Plastic waste from pharmaceutical packaging represents a largely overlooked but material climate challenge. The pharmaceutical industry produces an estimated 300 million tonnes of plastic waste annually, with approximately half arising from single-use materials such as blister packs for prescription medicines.

RedCarbonPharm was established to address this challenge at its source by rethinking primary pharmaceutical packaging in a way that is compatible with regulatory requirements, industrial scalability, and long-term environmental responsibility.

Why Pharmaceutical Packaging Is a Climate Issue

Pharmaceutical packaging has a disproportionate environmental impact due to its scale, complexity, and regulatory constraints.

Blister packs typically combine plastic and aluminium, rendering them effectively unrecyclable.
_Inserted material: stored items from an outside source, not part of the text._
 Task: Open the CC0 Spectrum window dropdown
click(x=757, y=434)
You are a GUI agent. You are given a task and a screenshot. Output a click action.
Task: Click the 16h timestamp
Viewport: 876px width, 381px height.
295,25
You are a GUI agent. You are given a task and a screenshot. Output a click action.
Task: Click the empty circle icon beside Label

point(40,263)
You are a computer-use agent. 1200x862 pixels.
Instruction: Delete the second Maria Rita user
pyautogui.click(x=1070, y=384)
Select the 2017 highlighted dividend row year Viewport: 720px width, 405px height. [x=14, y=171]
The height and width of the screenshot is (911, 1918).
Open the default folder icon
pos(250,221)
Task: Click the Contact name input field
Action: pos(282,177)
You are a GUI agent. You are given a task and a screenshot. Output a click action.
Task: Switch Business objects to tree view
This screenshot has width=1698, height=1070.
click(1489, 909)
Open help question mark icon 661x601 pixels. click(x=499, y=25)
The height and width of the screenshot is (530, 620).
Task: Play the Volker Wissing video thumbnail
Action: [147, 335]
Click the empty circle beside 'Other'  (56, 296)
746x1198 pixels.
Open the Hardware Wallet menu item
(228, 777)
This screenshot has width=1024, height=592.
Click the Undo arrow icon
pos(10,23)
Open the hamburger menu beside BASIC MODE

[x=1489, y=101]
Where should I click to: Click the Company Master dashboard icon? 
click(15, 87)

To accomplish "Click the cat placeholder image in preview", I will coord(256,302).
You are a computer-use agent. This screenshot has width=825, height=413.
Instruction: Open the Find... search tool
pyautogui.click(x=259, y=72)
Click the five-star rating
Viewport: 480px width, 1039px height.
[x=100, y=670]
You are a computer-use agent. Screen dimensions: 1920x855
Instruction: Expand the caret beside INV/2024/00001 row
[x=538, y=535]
Even where recycling is attempted, the process itself generates significant carbon emissions, undermining net-zero objectiveves. 

In Europe alone:

  • Over 70% of the population takes long-term prescription medicines

  • More than 1 billion non-recyclable blister packs are generated annually from statins alone

  • Health systems face increasing pressure to meet net-zero and sustainability targets. 

Existing “sustainable” alternatives often fail to deliver meaningful climate benefits due to high water usage, continued reliance on mixed materials, lack of regulatory engagement, or ongoing dependence on recycling processes.

The result is a structural problem that requires system-level innovation, not incremental adjustment.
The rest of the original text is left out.